→ Assigned task: Copy each line below that contains "computer".

→ Dataset extract:
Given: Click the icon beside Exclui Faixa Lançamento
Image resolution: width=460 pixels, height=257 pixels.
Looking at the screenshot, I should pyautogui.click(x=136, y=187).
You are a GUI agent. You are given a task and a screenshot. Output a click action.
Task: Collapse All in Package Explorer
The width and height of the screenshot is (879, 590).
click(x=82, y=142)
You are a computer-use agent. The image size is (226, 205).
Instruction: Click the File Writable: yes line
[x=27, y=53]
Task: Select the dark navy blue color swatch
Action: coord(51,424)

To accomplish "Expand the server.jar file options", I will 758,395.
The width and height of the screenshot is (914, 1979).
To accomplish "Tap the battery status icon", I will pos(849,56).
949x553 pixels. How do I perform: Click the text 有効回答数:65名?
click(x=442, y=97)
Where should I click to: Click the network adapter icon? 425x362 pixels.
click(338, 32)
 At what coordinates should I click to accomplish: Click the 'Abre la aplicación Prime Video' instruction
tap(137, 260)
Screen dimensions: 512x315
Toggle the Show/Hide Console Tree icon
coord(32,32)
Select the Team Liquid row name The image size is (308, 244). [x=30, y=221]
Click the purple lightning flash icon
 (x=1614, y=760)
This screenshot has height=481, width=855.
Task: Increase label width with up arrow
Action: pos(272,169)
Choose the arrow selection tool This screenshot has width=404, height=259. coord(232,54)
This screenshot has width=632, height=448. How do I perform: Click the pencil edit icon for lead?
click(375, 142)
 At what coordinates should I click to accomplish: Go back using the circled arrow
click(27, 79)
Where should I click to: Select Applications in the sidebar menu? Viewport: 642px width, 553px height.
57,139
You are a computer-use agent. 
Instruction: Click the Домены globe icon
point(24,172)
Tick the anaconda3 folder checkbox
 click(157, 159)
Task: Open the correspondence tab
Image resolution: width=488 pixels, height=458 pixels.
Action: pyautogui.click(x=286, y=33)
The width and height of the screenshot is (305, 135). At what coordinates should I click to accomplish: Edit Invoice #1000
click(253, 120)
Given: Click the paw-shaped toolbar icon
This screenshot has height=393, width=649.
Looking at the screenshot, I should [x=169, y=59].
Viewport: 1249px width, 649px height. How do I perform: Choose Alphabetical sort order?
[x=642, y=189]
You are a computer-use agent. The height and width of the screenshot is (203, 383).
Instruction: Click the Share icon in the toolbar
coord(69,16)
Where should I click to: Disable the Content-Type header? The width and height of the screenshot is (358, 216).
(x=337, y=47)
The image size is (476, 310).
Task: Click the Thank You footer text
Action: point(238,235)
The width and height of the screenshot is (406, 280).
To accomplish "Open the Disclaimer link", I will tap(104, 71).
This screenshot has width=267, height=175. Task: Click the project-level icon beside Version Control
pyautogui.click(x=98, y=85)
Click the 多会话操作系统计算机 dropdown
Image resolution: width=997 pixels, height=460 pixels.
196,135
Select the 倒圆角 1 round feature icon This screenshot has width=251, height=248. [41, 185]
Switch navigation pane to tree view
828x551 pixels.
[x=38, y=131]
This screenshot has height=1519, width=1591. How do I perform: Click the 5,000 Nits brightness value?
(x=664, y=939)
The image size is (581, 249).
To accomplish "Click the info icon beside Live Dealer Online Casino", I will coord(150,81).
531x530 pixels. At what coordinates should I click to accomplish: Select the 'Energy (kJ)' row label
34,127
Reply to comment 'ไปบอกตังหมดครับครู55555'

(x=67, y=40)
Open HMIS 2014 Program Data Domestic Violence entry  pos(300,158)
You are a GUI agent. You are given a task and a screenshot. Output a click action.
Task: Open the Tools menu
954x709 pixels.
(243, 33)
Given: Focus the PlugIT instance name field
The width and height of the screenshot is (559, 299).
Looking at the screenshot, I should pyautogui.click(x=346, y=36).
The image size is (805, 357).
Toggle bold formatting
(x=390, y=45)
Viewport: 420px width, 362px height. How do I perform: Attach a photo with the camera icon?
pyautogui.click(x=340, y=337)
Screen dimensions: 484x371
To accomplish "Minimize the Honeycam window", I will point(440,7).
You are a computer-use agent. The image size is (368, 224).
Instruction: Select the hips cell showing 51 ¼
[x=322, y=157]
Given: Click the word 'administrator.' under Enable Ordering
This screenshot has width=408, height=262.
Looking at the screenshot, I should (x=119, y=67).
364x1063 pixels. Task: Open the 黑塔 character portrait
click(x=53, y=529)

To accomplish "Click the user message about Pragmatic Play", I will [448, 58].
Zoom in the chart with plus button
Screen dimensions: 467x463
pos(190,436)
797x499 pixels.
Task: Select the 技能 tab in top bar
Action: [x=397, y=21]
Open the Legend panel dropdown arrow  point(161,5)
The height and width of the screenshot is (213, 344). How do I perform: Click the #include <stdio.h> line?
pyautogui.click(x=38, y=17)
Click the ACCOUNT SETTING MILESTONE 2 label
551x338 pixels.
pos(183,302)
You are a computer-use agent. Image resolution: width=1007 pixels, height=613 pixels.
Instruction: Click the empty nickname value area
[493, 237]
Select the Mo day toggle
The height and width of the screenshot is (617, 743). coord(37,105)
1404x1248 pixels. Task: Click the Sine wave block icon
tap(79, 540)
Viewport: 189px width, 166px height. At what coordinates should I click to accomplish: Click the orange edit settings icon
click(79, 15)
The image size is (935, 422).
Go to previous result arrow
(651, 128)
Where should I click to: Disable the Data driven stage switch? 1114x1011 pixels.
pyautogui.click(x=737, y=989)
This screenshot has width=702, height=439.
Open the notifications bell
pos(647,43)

→ Solution to this problem:
You are a computer-use agent. The image size is (226, 205).
You are a computer-use agent. 
You are a computer-use agent. The height and width of the screenshot is (203, 383).
You are a computer-use agent. The image size is (368, 224).
You are a computer-use agent. Image resolution: width=1007 pixels, height=613 pixels.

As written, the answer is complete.